Por Jacqueline Peschard*
La propuesta de reforma electoral del presidente Andrés Manuel López Obrador quiere echar para atrás más de treinta años de construcción de instituciones democráticas en el país. Éstas han sido el producto de complicados consensos entre las fuerzas políticas y de muchos esfuerzos de servidores públicos entrenados y comprometidos con lograr elecciones libres y competidas con las que ya contamos. Las alternancias en todos los niveles de gobierno, desde el federal hasta el municipal, así lo demuestran, aunado al hecho de que las más recientes encuestas muestran que el INE cuenta con la confianza del 70% de la población que es la proporción más alta de cualquier institución pública del país. (El Financiero, 26 de oct. 2022; Reforma, 1 de nov. 2022)
Con el argumento de que las elecciones son muy costosas, se pretende dinamitar todo el andamiaje electoral existente para volver al modelo centralizado y en manos del gobierno que estuvo vigente durante la época de dominio de un solo partido en el país.
Son muchos los ángulos que aborda la iniciativa presidencial, pero sólo me referiré a lo que tiene que ver con la organización de los comicios. En primer lugar, se quiere atropellar la autonomía del INE y del Tribunal Electoral, pretendiendo que los consejeros y magistrados sean nombrados por el voto de los ciudadanos, como si fueran representantes populares y no integrantes de dos organismos profesionales y altamente especializados. Para ello, los candidatos a dichos cargos surgirán, no de una convocatoria abierta y un examen de conocimientos, como se hace actualmente, sino de listas elaboradas por la Presidencia, el Congreso -con mayoría del partido en el gobierno- y el Poder Judicial, es decir, por los tres poderes, a los que los funcionarios electorales electos quedarían subordinados, sacrificando con ello su independencia. Para ganar los cargos, los aspirantes tendrán que hacer campaña para obtener el respaldo de los electores y está claro que popularidad no es sinónimo de imparcialidad que es lo que requiere un árbitro de elecciones. Pero, si esto no fuera suficiente, este procedimiento no reduciría el costo electoral, sino todo lo contrario, porque la organización de la sola elección de consejeros costaría alrededor de 8 mil millones de pesos.

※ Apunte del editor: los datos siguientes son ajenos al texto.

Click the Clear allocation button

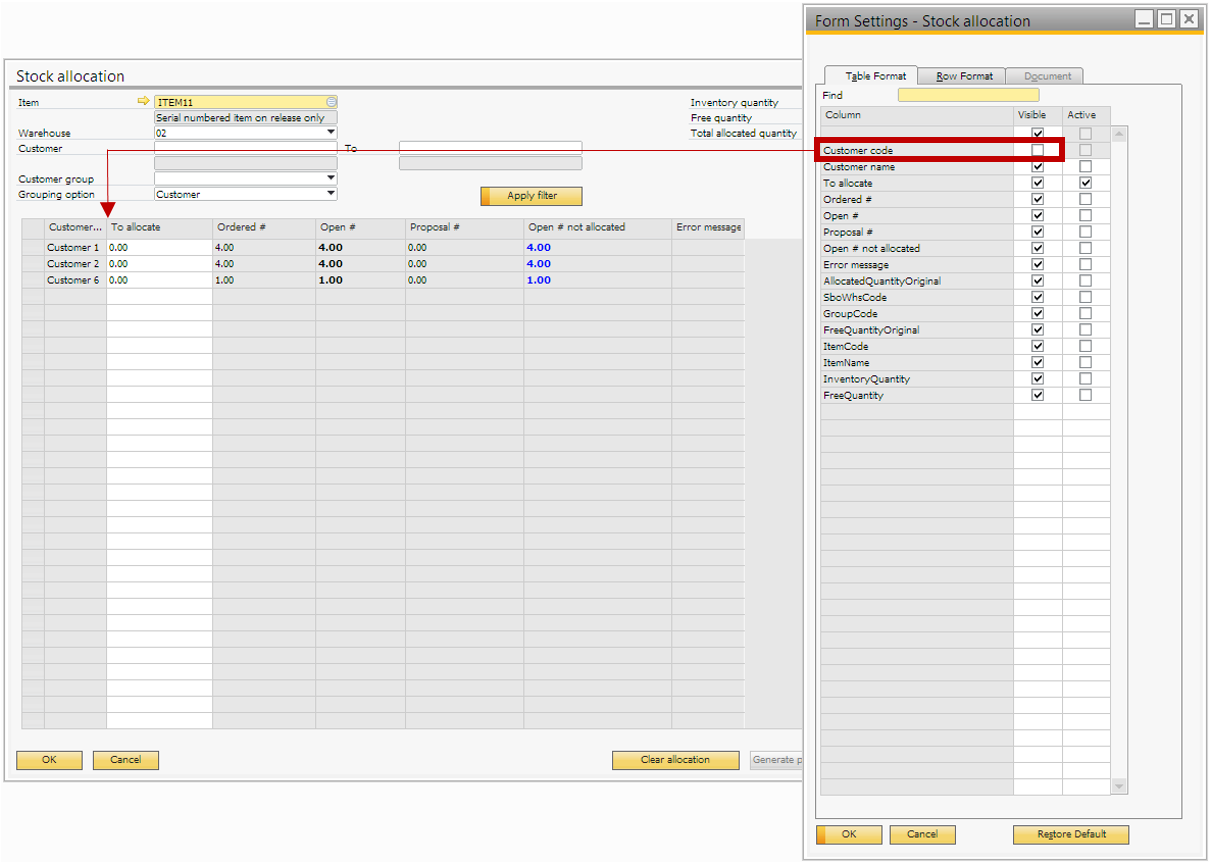(x=675, y=760)
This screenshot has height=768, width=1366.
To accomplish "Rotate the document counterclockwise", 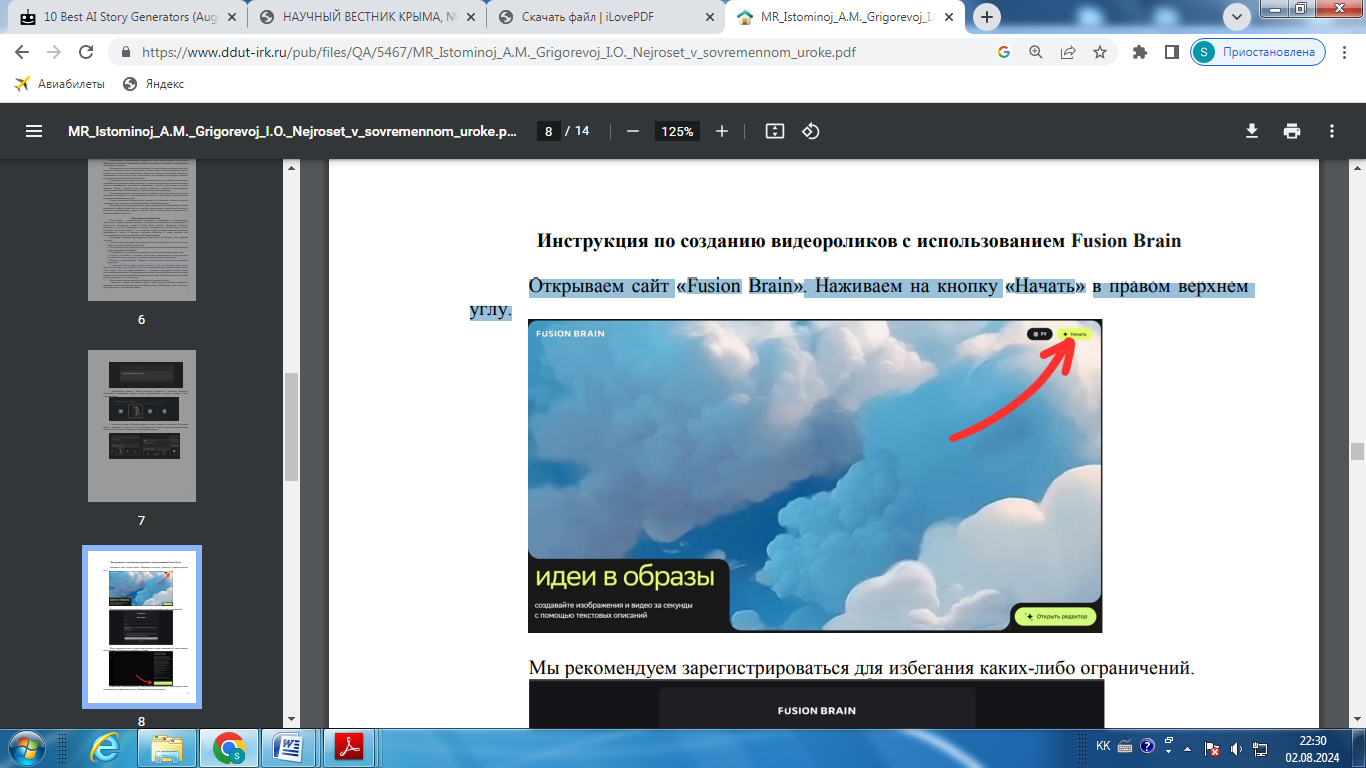I will pyautogui.click(x=811, y=131).

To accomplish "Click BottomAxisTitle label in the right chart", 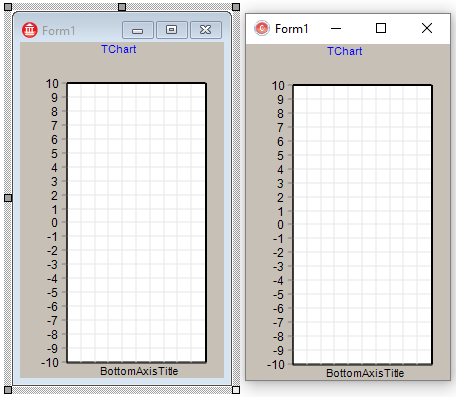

La iniciativa plantea también quitar al INE la confección del padrón electoral, cuya integridad es la plataforma básica de cualquier elección porque determina quién está facultado para votar. Actualmente, la elaboración y actualización del padrón está vigilada por las respectivas comisiones en la federación, las 32 entidades federativas y los 300 distritos electorales, en las que participan todos los partidos políticos. Hoy en día, la autonomía del INE asegura que todos los ingresos y bajas del padrón estén bien documentados y revisados por los actores políticos para que nadie tenga más de una credencial, pero tampoco pueda ser borrado del listado, como sucedía en la época del PRI hegemónico y del control de las elecciones por parte del gobierno.
La estructura del INE, según la propuesta de reforma presidencial, dejaría de estar conformada por personal calificado y evaluado profesionalmente (Servicio Profesional Electoral), para sólo tener empleados temporales que carecerían del conocimiento y la experiencia para desarrollar las complejas tareas de ubicación de las más de 160 mil casillas que se instalan en cada elección, de capacitar a los funcionarios de casilla, de elaborar y actualizar el padrón electoral, entre muchas otras actividades técnicas. Dejar en manos de inexpertos la organización de las elecciones pondría en entredicho cada fase del proceso comicial, desde el padrón hasta la difusión de los resultados electorales.
A escasos 10 meses de que inicie el proceso de las elecciones presidenciales de 2024, este no es un momento adecuado para emprender una reforma electoral de fondo como lo pretende la iniciativa del presidente López Obrador. Primero que nada, ésta no cuenta con el consenso de todas las fuerzas políticas, pero tampoco hay tiempo para poner a prueba una nueva estructura de la autoridad electoral. Todo ello introduciría gran incertidumbre a las elecciones, poniendo en riesgo la transmisión pacífica del poder.
La reforma electoral propuesta no sólo es regresiva, sino innecesaria. Desde 2014 en que el IFE se convirtió en INE, todas las elecciones han sido reconocidas como válidas por ganadores y perdedores por igual, en buena medida porque han ofrecido garantías de imparcialidad y de competitividad. Como bien dice el dicho, “si las cosas funcionan, ¿para qué cambiarlas?”, sobre todo de forma precipitada y en un contexto tan polarizado como el que hoy existe.
*Fue Comisionada Presidente del Instituto Federal de Acceso a la Información Pública de 2009 a 2013; Consejera Ciudadana del Instituto Federal Electoral de 1997 a 2003 y presidenta del Consejo Ciudadano del Sistema Nacional Anticorrupción en 2017.